-- Exercise details --
Bring together every line in the data that includes "computer".

Saved data entries
※

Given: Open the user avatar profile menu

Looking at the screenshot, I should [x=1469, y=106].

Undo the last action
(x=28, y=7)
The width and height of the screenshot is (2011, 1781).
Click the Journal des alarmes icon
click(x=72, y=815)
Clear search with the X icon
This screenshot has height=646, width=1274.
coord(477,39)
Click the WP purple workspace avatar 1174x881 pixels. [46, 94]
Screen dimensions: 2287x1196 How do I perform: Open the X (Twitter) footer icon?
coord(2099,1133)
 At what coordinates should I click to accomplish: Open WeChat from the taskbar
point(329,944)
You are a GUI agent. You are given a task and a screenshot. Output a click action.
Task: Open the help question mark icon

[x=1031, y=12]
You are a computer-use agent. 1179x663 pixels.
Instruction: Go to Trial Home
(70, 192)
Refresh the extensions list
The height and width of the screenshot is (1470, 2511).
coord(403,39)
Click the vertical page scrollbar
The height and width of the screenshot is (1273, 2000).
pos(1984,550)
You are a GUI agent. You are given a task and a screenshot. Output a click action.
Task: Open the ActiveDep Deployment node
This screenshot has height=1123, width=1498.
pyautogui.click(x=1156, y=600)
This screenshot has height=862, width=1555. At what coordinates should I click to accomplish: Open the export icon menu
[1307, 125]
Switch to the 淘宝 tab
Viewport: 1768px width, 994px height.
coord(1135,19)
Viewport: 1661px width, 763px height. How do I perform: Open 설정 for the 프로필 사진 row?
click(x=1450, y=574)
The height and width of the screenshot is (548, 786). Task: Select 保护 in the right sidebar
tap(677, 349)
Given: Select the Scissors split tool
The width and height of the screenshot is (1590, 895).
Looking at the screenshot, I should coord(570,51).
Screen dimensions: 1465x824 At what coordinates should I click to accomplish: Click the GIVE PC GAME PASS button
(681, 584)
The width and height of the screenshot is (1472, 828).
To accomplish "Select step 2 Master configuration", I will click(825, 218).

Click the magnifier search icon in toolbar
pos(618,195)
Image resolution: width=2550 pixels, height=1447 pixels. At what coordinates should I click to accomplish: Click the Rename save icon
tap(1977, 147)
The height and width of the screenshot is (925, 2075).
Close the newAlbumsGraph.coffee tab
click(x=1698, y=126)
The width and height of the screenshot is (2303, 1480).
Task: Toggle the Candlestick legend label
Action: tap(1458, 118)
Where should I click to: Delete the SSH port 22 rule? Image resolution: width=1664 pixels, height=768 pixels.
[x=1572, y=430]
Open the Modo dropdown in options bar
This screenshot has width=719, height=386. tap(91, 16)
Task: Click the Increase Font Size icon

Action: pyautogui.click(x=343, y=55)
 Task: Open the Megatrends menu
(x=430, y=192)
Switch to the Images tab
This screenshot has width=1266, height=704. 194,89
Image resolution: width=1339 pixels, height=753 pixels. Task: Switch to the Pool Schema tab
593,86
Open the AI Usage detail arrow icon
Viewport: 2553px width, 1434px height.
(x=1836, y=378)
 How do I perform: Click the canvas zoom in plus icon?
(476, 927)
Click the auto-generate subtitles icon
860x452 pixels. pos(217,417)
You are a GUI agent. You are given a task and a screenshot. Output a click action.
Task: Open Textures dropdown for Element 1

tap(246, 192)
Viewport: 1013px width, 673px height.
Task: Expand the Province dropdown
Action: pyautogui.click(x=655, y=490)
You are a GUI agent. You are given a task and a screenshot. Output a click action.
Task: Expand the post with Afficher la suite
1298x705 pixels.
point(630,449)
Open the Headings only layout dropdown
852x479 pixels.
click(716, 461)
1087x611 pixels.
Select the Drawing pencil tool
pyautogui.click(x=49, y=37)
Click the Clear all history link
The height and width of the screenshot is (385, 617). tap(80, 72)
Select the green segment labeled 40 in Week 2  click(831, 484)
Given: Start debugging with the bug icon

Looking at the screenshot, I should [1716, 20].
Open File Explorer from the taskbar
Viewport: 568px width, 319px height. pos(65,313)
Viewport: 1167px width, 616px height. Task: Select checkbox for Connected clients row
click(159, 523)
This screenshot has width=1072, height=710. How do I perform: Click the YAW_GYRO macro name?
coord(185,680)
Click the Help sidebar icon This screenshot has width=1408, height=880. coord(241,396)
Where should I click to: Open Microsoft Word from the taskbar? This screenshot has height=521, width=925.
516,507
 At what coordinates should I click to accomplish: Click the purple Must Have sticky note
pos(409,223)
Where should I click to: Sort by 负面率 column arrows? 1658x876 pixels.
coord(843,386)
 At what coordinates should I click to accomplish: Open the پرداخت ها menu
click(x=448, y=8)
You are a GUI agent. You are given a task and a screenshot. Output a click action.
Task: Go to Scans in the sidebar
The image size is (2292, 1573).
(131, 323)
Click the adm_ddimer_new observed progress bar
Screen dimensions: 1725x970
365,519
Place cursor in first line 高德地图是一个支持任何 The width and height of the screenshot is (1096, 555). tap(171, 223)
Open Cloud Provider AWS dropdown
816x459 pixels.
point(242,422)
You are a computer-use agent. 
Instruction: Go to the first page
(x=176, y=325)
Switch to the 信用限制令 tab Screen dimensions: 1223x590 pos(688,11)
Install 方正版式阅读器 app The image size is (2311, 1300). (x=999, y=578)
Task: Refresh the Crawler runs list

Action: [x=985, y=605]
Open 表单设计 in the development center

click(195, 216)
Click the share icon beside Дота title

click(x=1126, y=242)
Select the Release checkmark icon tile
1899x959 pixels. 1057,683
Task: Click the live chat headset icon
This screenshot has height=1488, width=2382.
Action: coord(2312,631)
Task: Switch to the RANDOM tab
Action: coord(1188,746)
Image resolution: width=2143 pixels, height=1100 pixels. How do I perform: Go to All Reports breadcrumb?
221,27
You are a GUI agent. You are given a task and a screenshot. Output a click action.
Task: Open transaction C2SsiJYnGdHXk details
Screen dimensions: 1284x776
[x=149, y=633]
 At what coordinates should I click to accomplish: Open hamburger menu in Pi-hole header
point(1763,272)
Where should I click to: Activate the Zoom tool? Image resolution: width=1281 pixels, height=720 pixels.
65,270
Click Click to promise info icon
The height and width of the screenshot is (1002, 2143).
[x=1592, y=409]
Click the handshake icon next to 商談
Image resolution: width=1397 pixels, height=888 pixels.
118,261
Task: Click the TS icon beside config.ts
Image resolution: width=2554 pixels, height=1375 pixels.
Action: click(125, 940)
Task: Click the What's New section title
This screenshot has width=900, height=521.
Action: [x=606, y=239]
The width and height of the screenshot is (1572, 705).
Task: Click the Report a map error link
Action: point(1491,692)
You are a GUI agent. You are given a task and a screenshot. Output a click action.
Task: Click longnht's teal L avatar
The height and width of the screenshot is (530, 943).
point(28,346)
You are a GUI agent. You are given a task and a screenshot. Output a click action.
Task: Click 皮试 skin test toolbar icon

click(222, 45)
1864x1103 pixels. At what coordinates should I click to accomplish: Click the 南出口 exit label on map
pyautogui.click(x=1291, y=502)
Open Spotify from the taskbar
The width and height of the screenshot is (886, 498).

※

-- Your solution --
You are a computer-use agent. 1179x663 pixels.
You are a computer-use agent. 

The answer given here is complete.